Wherever I go, the camera is on my shoulder, and it's been like that for more than forty years. I am just there trying to be present and conscious. And at some given moment I sense that I've walked into a zone of energy that awakens me. I suddenly lose my forward momentum. There's no reason to go forward. It's not something I eyeball. It's not a bunch of red flowers, or an obvious object, it's some thing that's giving off energy. It's a force field that I enter and in it there are relationships that come together in a way that strikes me as meaningful.

Sometimes, for example, when you walk on the streets of New York, and you walk under construction scaffolding, you step out of the daylight and into the shadow, and as you pass that place where the door leads into the site you smell the presence of wet concrete, of acetylene torches, and the dust of construction. It's a very palpable, powerful smell.
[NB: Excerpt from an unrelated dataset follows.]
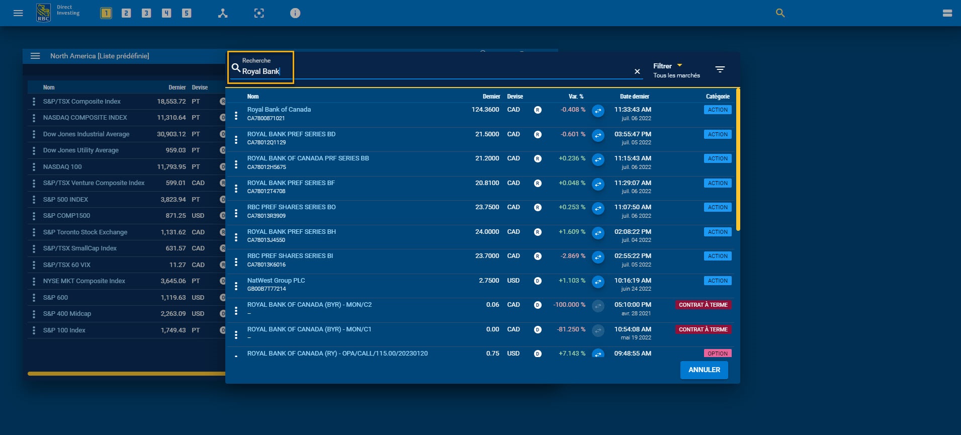Screen dimensions: 961x435
Task: Open row options for S&P 500 INDEX
Action: (34, 200)
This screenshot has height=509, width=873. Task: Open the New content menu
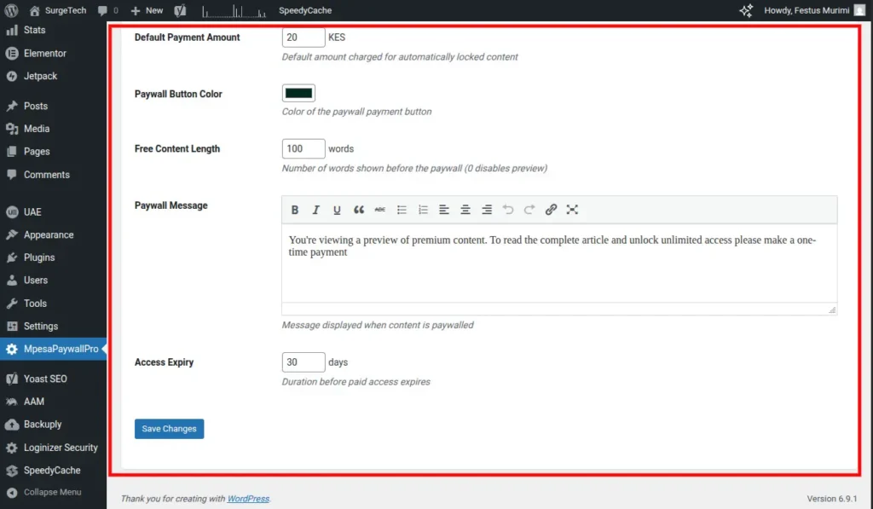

You step under the scaffolding and there's nothing; you hit the door and there's a smell of everything; and then you take one more step and there's nothing again. You've left the zone. All that's happened is that a current of air has rushed across the path that you're on. Photography is like that; a sliver of sensation that becomes visible in some way and then is gone, but when you were in it, it was total.


I don't mean to be mystical, but when I hit that space I say, 'Whoa, something is here. What's here?' The first thing that's there is me. I take the opportunity to see what it is that's defining me. And every time I do that I make a picture that has some special meaning to me. When I look at them afterwords, I know I was in the right place and the right time. I use that beat to allow it to come into being, to stop myself from pushing through it. Because the easiest thing is to be blind, and to keep right on rolling until you get to someplace that's a familiar, observable reality. But this is not only about an observable reality; it's a sensory reality. I trust that now, more than any other form of approach.


My central premise as an artist is to connect to my own feelings, and by so doing, when I'm really close to them, I may be able to make something that transports people back to the experience through the openness of the photograph. That's what I do, I try and disappear, and let the image do the work of transmitting the experience. I've come to understand this over 40+ years of shooting, that the heart of my work is conveying what I felt while I was briefly awakened by the moment. These 'glimpses' of reality are powerful calls to consciousness."